Ouch. Does that describe how I’m thinking about my days, or what? As she points out, “Part of the curse of idolatry is that we are never satisfied.” Which means that even when my expectations are met, I still won’t be happy. I’m still likely to only rate the day as, “Ok,” hoping for more. Even when God is clearly using the day’s circumstances to make me aware of my need for Him and giving me opportunities to grow in Christlikeness! When I evaluate days based on whether my expectations have been met, rather than on how deeply I’ve drunk from the well of living water Jesus offers me, I am worshipping the idol of self.

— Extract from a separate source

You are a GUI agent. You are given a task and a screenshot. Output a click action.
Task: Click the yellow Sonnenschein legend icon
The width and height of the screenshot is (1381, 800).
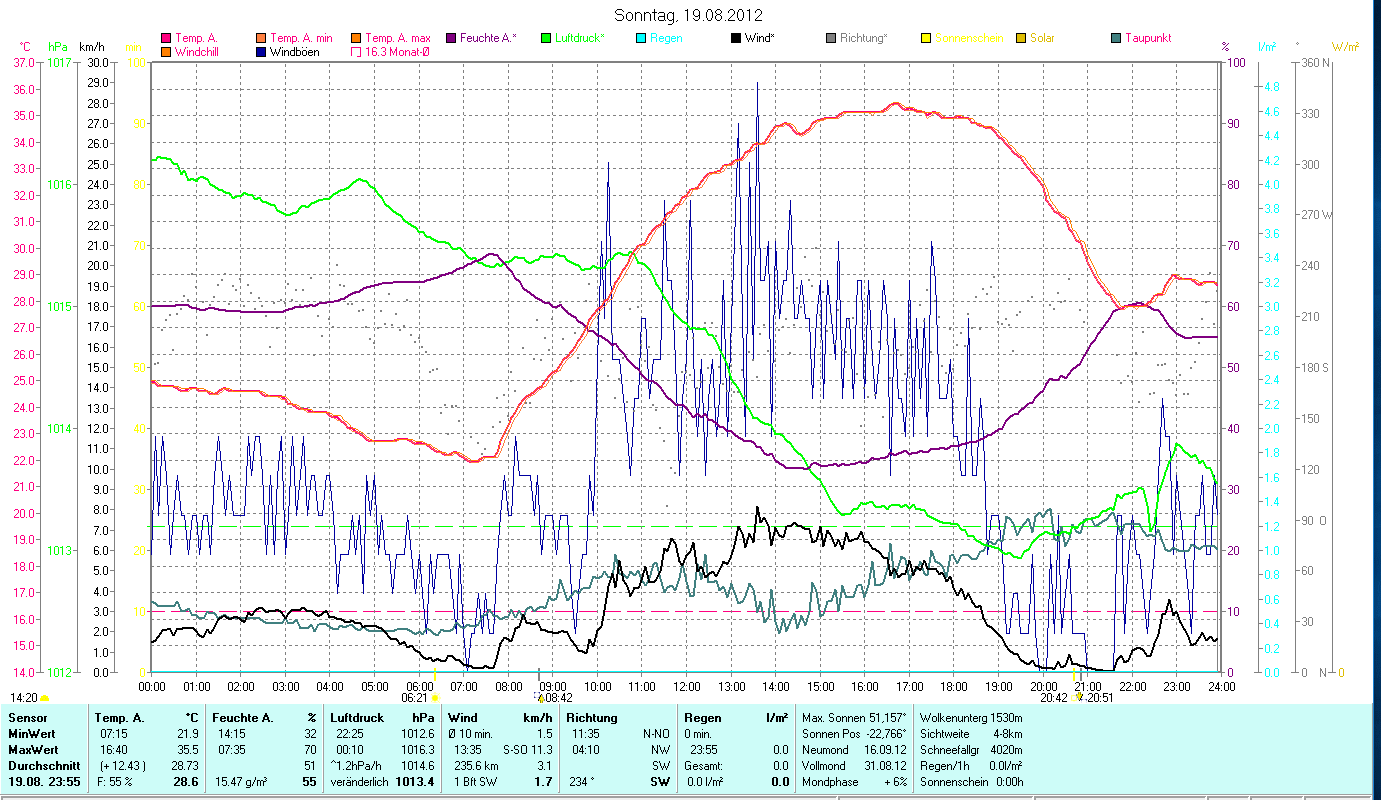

This realization actually offers a lot of hope. It means that regardless of how much sleep I’ve had, the breaking news for the day, or whether my to-do list has been completed, I can rejoice in the fact that God has qualified me to share in the inheritance of the saints in light (Col. 1:12), that I have been delivered from the domain of darkness and transferred to the kingdom of God’s beloved Son (Col. 1:13), that though I was once dead in my trespasses, God in His mercy makes me alive together with Christ (Eph. 2:5), that though I was once separate and alienated from Christ having no hope and without God, I have been brought near by the blood of Christ (Eph. 3:12-13), though I was once a stranger and an alien, I am now a fellow citizen and member of the household of God (Eph. 3:19).
These realities can shape my days so much more meaningfully than my circumstances and expectations can. Does that mean there won’t be hard days? Or that sleep deprivation when caring for a new baby isn’t a real thing? Of course not. But it does mean that my circumstances and expectations must ultimately be eclipsed (as our beloved Pastor Mark would say) by the truth of the gospel at work in me. That because of Jesus’ death, burial, and resurrection, I have choices to make. I can choose repentance when my sin—idolatry or otherwise—rears its ugly head. I can choose to confess my sin to God, receive forgiveness, and be counted as righteous because of Jesus’ blood (1 Jn. 1:9). I can choose to walk in the power of the Holy Spirit (Rom. 8:1-11). And God supplies the grace to do all of those things—He provides everything I need.
So, do you know what that means? It means that when I’m walking with Jesus, I really do get to call every day good.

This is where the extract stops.